NetVmg: A Bandwidth Cost Cop
The answer is no, according to NetVmg Inc., a Silicon Valley startup that today announced plans to sell software that will enable corporations to optimize their Internet connections in cases in which they use multiple carriers -- known in the business as “multi-homing.”
In a multi-homing environment, a company has multiple Internet service providers that might range in service quality and cost. NetVmg’s product consists of software loaded onto PC-processor hardware that sits behind the corporate router and automates the management of how these multiple connections are used. The product, called the Flow Control Platform (FCP), watches what's going on at various carriers networks by monitoring routers using the Border Gateway Protocol (BGP). It can then make decisions about where the Internet traffic is going.
For example, NetVmg officials say its product could be configured to always send the bulk of traffic to the lowest-cost provider, spilling over to more expensive providers only when bandwidth has run out. In another example, the software could be configured to send high-priority application traffic to the more reliable service provider or distribute traffic in such a fashion that it’s always headed for the pipe with the best service at any given time.
The idea of monitoring and optimizing data connections is not new. Companies such as Akamai Technologies Inc. (Nasdaq: AKAM), Inktomi Corp. (Nasdaq: INKT), and Packeteer Inc. (Nasdaq:PKTR) have worked on products that help speed up the access of data on large Internet-based networks. But none of the products from these companies specifically addresses multi-homing.
Analysts say the use of multi-homing is growing and such products may prove their worth to corporations trying to manage these connections.
"This has become a big deal because there are so many enterprises doing multi-homing," says David Passmore, an analyst at the Burton Group. Passmore says the launch of several companies in this area should get notice. "All of the companies have different models of how they offer the services. But most of this stuff isn't even on the radar screen because it's so new."

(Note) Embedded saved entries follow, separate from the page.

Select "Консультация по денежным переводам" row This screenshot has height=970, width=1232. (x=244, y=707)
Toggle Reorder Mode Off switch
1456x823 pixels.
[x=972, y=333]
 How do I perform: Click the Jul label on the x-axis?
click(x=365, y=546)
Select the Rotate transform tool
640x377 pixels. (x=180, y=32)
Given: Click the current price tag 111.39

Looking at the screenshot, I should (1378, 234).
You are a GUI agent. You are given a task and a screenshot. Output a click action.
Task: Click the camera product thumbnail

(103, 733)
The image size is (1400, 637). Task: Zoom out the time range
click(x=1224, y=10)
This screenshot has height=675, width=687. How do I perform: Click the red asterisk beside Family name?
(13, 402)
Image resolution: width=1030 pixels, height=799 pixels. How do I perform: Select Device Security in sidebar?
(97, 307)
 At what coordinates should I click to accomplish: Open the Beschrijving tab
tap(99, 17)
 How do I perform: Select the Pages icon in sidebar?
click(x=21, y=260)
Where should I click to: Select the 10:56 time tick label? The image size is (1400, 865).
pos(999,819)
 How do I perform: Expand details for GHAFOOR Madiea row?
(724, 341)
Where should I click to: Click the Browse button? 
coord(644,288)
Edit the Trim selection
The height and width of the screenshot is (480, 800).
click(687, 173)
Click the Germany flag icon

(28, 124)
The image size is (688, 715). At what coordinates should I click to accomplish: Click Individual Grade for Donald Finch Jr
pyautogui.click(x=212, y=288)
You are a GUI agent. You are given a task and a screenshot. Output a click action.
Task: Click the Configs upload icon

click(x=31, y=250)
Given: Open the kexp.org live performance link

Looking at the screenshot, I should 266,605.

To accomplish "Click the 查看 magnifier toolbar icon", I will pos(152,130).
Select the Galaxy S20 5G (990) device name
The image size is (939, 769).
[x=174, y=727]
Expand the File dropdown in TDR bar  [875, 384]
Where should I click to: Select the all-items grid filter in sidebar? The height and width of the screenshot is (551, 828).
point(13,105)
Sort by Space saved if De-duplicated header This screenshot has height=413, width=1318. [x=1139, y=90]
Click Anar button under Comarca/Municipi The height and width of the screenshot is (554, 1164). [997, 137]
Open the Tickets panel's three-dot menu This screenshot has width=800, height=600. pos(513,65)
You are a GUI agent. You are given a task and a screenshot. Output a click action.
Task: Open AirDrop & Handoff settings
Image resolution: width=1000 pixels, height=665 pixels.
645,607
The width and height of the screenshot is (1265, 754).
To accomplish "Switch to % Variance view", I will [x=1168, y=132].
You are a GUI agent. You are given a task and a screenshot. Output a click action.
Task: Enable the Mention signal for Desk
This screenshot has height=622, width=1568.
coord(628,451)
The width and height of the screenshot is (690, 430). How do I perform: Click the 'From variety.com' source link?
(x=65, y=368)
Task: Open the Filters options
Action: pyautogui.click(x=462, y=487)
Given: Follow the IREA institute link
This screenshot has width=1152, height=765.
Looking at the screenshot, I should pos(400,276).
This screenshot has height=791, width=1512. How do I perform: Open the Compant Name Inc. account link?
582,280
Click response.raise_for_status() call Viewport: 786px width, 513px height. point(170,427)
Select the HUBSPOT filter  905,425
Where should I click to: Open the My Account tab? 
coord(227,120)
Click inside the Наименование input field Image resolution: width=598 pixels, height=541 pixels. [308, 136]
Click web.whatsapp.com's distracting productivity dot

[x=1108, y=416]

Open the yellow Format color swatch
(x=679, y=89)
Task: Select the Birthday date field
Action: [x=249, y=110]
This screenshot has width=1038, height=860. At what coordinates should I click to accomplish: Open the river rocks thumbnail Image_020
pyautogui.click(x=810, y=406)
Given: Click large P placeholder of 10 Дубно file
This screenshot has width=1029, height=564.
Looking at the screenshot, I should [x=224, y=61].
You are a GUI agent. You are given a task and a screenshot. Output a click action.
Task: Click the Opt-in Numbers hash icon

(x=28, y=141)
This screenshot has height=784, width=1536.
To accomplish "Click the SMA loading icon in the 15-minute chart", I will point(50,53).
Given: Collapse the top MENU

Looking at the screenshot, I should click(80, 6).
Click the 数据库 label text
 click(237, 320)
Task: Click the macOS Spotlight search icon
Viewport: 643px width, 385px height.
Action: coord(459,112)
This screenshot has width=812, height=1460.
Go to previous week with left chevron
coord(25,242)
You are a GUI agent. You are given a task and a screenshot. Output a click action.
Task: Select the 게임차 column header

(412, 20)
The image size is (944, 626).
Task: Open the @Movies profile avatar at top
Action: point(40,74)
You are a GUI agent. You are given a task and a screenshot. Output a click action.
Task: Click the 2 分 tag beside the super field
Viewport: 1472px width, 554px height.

Indeed, NetVmg is not alone. Emerging competitors include Sockeye Networks and RouteScience Technologies Inc., both of which have received venture funding. NetVMG and RouteScience appear to be most similar, in that they are targeting the same customers and business model and they are roughly at the same stage of development. NetVmg plans to ship its products next month, and in August RouteScience said its PathControl product would be available by the end of October. Sockeye has not yet announced any specific product details.
In NetVmg’s case, the model is to sell the Flow Control Platform to enterprises at a price starting at $20,000 but ranging up to hundreds of thousands of dollars, depending on the size of the installation. NetVmg is also looking to resell the product through equipment OEMs, perhaps eventually packaging it with other hardware devices such as edge routers.
What's the selling point? If NetVmg can show that its software can either lower the cost of multi-homing connections and/or improve the performance of Internet service in multi-homed environments, companies would have a return on investment (ROI) case for buying the product.
There are also challenges. For example, the company is launching a software product at a time when most enterprises are scaling back technology spending. And although it has raised $27 million in equity venture funding from a group of investors led by blue-chip venture capital firm Accel Partners, it is likely to need more money soon to ramp its sales and marketing infrastructure.